PASSAGE GIVEN

(begin)

From the news...
"An Air Canada flight out of Trudeau Airport was forced to return because of a problem with the landing gear hydraulics. Flight 155 to Calgary took off Sunday evening. About forty minutes in to the flight, the pilots discovered the hydraulics problem and decided to turn the plane around and return to the airport. The hydraulics problem meant braking and steering would be an issue once the plane touched down. It made a heavy landing and a hard stop resulting in the gear catching fire. Emergency crews, already having been called in, were quick to extinguish the flames. All 121 passengers and five crew were evacuated from the aircraft without incident or injury. An investigation is underway".
I had a rather harrowing experience on Sunday night.
My flight from Montreal to Calgary had just taken off and the pilot had just turned the seatbelt sign off when a terrible grinding sound started on the left side of the plane. The plane had already been delayed an hour due to problems with the navigational systems, so I was already vaguely nervous about the flight.
The flight attendents seemed to be ignoring the noise, so I assumed the pilots were moving flaps or something, despite the fact that the plane was flying very steadily. The noise stopped, then started again a few minutes later. It was a harsh griding sound and everyone was looking around at everyone else. Someone asked the flight attendant what the noise was, and she said "it's a hydraulic problem that the captain is aware of, and they are testing the systems". My heart sank, but I didn't get too nervous since the flight attendants were starting to wheel out their carts and had closed the curtain to business class. The noise started and stopped a couple of times and we continued flying normally.
Some people put their chairs back and closed their eyes or were starting to open their books, etc. Since I was in an aisle seat, I was watching the flight attendants start serving drinks, when suddenly they were speaking in hushed tones and then the two attendants wheeled their carts quickly to the back of the plane. Another attendant re-opened the curtain to business class and then wheeled her cart up front to stow it.
I nudged the guy next to me, a young lawyer from Calgary with whom I'd been chatting, and said "something's wrong". The guy next to us opened his eyes and looked at me with panic. Then the pilot came on and announced they were having problems with the plane's "hydraulic systems" and that we'd be making an immediate emergency landing back in Montreal.
Then panic started. Flight attendants were running everywhere and they started announcing instructions to the cabin "Flight crew prepare for Level 6" followed by a sequence of tasks, then "Flight crew prepare for Level 7" and so on (I kept thinking as they got to Level 9 - what is Level 9 - a crash landing?).

(end)

RECORDED DATA
(begin)

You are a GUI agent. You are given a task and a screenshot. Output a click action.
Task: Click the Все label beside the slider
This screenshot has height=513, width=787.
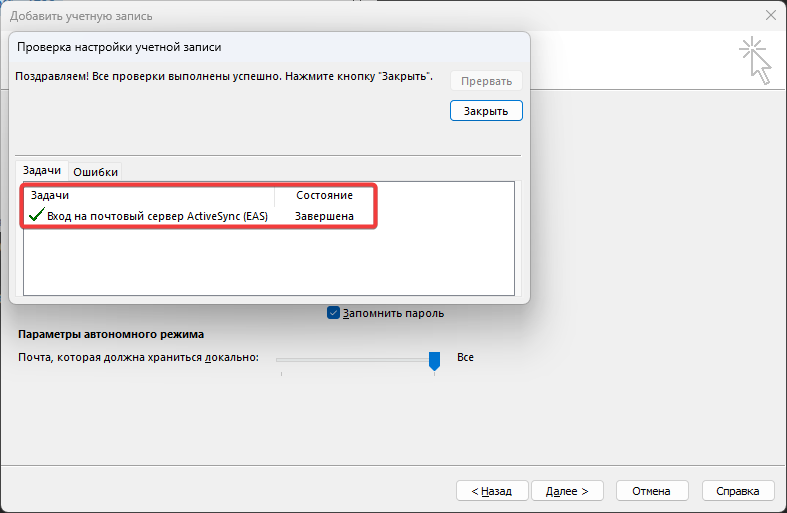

(end)

TASKS AND EXERCISES
(1) Copy out the part of the flight account that begins with the words "From the news..." and ends after "on Sunday night.".
(2) According to the flight account, how many passengers and crew were evacuated from the aircraft?
(3) Sum up the flight account in two sentences.
The listing comes from a separate source.

ANSWERS TO THE EXERCISES
(1)
From the news...
"An Air Canada flight out of Trudeau Airport was forced to return because of a problem with the landing gear hydraulics. Flight 155 to Calgary took off Sunday evening. About forty minutes in to the flight, the pilots discovered the hydraulics problem and decided to turn the plane around and return to the airport. The hydraulics problem meant braking and steering would be an issue once the plane touched down. It made a heavy landing and a hard stop resulting in the gear catching fire. Emergency crews, already having been called in, were quick to extinguish the flames. All 121 passengers and five crew were evacuated from the aircraft without incident or injury. An investigation is underway".
I had a rather harrowing experience on Sunday night.

(2) All 121 passengers and five crew were evacuated without incident or injury.

(3) A news report says an Air Canada flight from Trudeau Airport to Calgary turned back about forty minutes in because of a hydraulics problem, and its heavy landing set the gear on fire, but all 121 passengers and five crew got off without injury. The writer, on a Sunday night flight from Montreal to Calgary, describes a grinding noise after takeoff, flight attendants hurrying to stow their carts, and the pilot announcing an emergency landing back in Montreal, which set off panic in the cabin.